🤖 AI Summary
This work addresses the automatic detection of stroke and its subtype classification (ischemic versus hemorrhagic) in computed tomography (CT) images by proposing a lightweight and efficient Siamese-ConvNeXt architecture. The model employs dual-branch ConvNeXt encoders to extract multi-scale features, which are then fused through a 1D convolutional decoder, a bottleneck projection module, and a compact classification head. Evaluated on a dataset of 6,774 CT images, the method achieves an accuracy and F1 score of 0.988, significantly outperforming both CNN- and Transformer-based baselines. It also demonstrates low inference latency, rapid convergence, high sensitivity and specificity across classes, and excellent calibration of predictive confidence, making it well-suited for clinical deployment.
📝 Abstract
We present StrokeNeXt, a model for stroke classification in 2D Computed Tomography (CT) images. StrokeNeXt employs a dual-branch design with two ConvNeXt encoders, whose features are fused through a lightweight convolutional decoder based on stacked 1D operations, including a bottleneck projection and transformation layers, and a compact classification head.

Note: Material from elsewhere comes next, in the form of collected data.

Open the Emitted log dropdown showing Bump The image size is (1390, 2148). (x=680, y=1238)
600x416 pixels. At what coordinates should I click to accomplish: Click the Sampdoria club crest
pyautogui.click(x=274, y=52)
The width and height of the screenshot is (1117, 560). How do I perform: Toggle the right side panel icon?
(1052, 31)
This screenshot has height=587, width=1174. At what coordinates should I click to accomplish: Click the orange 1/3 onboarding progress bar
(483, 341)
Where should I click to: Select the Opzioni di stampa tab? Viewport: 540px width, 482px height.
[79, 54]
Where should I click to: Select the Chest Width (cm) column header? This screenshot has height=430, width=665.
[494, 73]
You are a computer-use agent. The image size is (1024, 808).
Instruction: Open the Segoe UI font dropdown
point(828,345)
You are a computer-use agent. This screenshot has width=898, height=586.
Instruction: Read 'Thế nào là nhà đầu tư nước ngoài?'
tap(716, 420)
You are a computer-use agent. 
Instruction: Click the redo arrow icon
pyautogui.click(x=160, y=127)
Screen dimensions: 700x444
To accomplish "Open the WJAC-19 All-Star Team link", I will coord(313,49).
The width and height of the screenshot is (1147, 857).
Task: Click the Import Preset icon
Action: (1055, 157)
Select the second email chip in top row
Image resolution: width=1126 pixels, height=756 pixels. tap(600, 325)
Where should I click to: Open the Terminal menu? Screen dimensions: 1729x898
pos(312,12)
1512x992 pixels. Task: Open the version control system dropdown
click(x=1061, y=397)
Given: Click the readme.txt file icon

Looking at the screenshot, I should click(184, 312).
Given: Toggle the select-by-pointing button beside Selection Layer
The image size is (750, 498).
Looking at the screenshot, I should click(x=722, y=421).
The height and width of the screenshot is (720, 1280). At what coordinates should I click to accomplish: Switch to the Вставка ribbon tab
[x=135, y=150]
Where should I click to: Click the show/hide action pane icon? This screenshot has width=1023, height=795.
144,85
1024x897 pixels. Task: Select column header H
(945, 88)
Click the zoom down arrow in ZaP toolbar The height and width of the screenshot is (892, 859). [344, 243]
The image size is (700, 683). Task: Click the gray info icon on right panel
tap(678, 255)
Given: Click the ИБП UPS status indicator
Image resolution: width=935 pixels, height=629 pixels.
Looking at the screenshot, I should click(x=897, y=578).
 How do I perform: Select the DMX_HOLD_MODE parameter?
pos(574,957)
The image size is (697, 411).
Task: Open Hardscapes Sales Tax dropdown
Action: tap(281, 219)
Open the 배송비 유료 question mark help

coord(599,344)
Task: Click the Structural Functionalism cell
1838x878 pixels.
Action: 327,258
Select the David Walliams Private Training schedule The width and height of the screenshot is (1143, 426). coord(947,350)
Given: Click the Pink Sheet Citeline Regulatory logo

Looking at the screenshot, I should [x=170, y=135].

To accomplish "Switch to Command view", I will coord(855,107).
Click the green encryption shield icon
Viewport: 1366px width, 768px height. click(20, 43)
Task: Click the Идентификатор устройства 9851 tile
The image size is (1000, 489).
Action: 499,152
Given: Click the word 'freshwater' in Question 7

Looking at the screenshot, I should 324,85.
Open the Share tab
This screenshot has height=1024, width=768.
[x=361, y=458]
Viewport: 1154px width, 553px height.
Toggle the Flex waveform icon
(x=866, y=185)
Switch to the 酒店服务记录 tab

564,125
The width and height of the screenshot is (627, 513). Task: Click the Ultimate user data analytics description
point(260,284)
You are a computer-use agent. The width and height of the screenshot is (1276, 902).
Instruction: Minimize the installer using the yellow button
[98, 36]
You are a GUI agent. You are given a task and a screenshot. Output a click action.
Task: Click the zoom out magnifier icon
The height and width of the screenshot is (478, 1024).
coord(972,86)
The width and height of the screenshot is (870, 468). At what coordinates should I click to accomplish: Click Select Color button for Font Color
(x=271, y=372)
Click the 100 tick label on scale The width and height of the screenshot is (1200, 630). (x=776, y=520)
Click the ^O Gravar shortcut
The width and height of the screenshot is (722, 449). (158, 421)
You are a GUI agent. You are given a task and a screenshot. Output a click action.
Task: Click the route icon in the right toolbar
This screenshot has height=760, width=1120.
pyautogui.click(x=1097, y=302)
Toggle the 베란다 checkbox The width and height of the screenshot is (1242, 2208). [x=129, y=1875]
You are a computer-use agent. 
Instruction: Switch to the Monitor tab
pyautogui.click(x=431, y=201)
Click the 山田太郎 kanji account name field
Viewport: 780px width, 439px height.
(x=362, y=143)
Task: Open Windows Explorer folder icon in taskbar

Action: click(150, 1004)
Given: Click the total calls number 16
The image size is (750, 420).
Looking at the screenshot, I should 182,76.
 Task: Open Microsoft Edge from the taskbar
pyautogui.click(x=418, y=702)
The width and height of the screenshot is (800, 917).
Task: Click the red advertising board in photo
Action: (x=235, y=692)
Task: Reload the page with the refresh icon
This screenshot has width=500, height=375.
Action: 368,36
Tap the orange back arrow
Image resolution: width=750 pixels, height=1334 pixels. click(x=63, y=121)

The model is evaluated on a curated dataset of 6,774 CT images, addressing both stroke detection and subtype classification between ischemic and hemorrhage cases. StrokeNeXt consistently outperforms convolutional and Transformer-based baselines, reaching accuracies and F1-scores of up to 0.988. Paired statistical tests confirm that the performance gains are statistically significant, while class-wise sensitivity and specificity demonstrate robust behavior across diagnostic categories. Calibration analysis shows reduced prediction error compared to competing methods, and confusion matrix results indicate low misclassification rates. In addition, the model exhibits low inference time and fast convergence.